[Document extract]:
......
There has sometimes been confusion over the likely birthplace in Dublin of the Hon Arthur Wellesley, future Duke of Wellington, since the location was given as Antrim House. The property known by this name stood at the junction of north Merrion Square and Lower Mount Street, a vast residence erected for the Earl of Antrim, often considered the most impressive such property in the area after Leinster House: although vacated after just a couple of decades by the Antrims and later turned into an hotel, it survived until 1938 when demolished to make way for an expansion of the National Maternity Hospital. More importantly, the house was only built in 1775, six years after Wellesley’s birth. The confusion arises because the aforementioned earl had previously been responsible for the construction of a previous house not far away on Merrion Street, and this building had been leased by the Earl of Mornington, Arthur Wellesley’s father, in 1765, meaning it might still be thought of in some quarters as Antrim House.




Garret Wellesley – created first Earl of Mornington in 1760 – was born in 1735 in his family seat in County Meath, the now-ruinous Dangan, which has featured here before (see Once One of the Grandest Places in Meath « The Irish Aesthete). From an early age, he demonstrated both interest and aptitude in music, with a particular facility for the violin and for composition: when he was aged 13, his godmother, Mary Delany, wrote that he was ‘a most extraordinary boy. . . [with] more knowledge than I ever met with in one so young.’ Seemingly when he asked composers Francesco Geminiani and Thomas Roseingrave for lessons, they both said he already knew everything they could teach him. So passionate was he about music that on the day of his wedding in February 1759 he also conducted a charity performance of Handel’s oratorio Acis and Galatea for Mercer’s Hospital. After receiving an MA in 1757, along with two other amateur composers, Kane O’Hara and Francis Hutcheson, Wellesley founded an Academy of Music in Dublin. Combining concerts with charitable fundraising, this was the first musical institution in Britain and Ireland to admit women members, its patrons including the Countesses of Tyrone, Charleville and Mornington. Lady Freke, Miss Cavendish and Miss Nichols were listed as harpsichord players, and there were five aristocratic female vocal performers. In 1764 Trinity College Dublin conferred Lord Mornington with a Doctor of Music before being appointed Professor of Music there later that year. He held this post for the next decade and when he resigned, the professorship lapsed and was only revived in the following century. Lord Mornington’s compositions are almost all vocal, including a five-act opera, Caractacus, which was performed at The Theatre Royal, Smock Alley in Dublin in 1764. Seemingly only one completely instrumental work by him survives, a march he wrote for the installation of the Duke of Bedford as Chancellor of Dublin University in 1768. This then was the man who was responsible for Mornington House.
......
[What this exercise asks]:
1. In the text on the Duke of Wellington's birthplace, translate this sentence into Spanish: "More importantly, the house was only built in 1775, six years after Wellesley’s birth."
2. Carry the text on Lord Mornington and Mornington House forward from its final sentence.
......
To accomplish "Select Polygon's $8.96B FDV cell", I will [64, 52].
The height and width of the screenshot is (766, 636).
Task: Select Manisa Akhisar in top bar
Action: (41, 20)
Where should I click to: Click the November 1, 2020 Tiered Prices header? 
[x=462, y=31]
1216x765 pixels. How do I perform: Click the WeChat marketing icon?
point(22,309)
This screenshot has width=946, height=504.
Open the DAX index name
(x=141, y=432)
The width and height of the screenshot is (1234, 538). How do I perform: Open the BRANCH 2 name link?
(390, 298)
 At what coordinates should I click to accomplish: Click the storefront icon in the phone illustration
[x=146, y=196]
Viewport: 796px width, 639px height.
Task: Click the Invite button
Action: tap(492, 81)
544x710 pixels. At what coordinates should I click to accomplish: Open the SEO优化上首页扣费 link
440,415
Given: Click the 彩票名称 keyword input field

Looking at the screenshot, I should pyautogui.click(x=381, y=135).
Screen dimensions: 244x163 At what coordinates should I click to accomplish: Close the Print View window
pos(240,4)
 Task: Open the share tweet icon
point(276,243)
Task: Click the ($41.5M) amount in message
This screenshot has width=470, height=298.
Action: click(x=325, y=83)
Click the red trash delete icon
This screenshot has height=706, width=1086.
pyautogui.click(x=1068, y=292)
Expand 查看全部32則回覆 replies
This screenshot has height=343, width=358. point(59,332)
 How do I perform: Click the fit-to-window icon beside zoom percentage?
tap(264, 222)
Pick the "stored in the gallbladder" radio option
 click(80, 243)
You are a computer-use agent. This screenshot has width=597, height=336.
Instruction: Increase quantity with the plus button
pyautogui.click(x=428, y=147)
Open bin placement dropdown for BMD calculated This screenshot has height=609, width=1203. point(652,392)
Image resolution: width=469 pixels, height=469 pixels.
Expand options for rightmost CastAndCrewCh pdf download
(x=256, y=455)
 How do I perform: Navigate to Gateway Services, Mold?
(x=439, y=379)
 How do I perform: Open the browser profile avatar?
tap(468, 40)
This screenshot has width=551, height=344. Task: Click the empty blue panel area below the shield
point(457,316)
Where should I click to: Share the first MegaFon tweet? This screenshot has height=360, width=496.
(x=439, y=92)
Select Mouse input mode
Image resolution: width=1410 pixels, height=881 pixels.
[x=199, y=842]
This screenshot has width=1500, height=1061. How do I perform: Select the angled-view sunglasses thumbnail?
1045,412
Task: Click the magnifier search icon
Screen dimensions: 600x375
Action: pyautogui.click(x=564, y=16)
......
[Answers to the exercise]:
1. Más importante aún, la casa no se construyó hasta 1775, seis años después del nacimiento de Wellesley.

2.
Now part of the Merrion Hotel, Mornington House was not the earl’s first Dublin residence: he had previously occupied a property on Grafton Street. But with the move east following the completion of Leinster House in … he decided to find a new home for himself and his family. Initially, he intended to acquire a plot 100 feet wide on Merrion Square itself, the proposed house being flanked by a carriage arch on either side. However, Lord FitzWilliam, who owned the land here, turned down this scheme, hence Mornington opted to move around the corner and take the lease on Lord Antrim’s recently completed Merrion Street house. As seen today, the building is of five bays and three storeys over basement, faced in brick like its neighbours and with a pedimented stone doorcase flanked by Doric columns; it is thought to have been designed by architect Christopher Myers (he had previously been the architect of Lord Mornington’s Grafton Street house). Again, as is so often the case with Dublin townhouses, the plain exterior conceals a rich interior decorative scheme, although the entrance hall is largely unornamented. On the other hand, two reception rooms to the right of this have elaborate plasterwork ceilings are heavily ornamented with scallop shells, floral festoons and acanthus scrolls, as well as flower baskets and birds. While much in the style of Robert West, Professor Christine Casey attributes all this to the Dublin stuccodore James Byrne, who was similarly responsible around the same period for the decoration of 12 Merrion Square, where his client was William Brownlow, MP for Lurgan, Co. Armagh, who was a friend of Mornington and, like him, a keen amateur musician (he was reputed to have played the harpsichord at the first performance of Handel’s Messiah in Fishamble Street, Dublin in 1742). In May 1766 Brownlow paid a gratuity of £7-13s-6d to Byrne as a ‘present for doing his work well’. Back on Merrion Street, the most interesting space is the stair hall, lit by a large round headed window on the return. In contrast to the somewhat mean joinery of the stairs and dado rail, the plasterwork is most engaging, the wall panels containing garlands and festoons of fruit and flowers, while above them is an exceptionally deep coved cornice with a double row of ovals composed of scrolling acanthus leaves with flowers at their intersections. This was the house in which the future Duke of Wellington spent at least part of his childhood.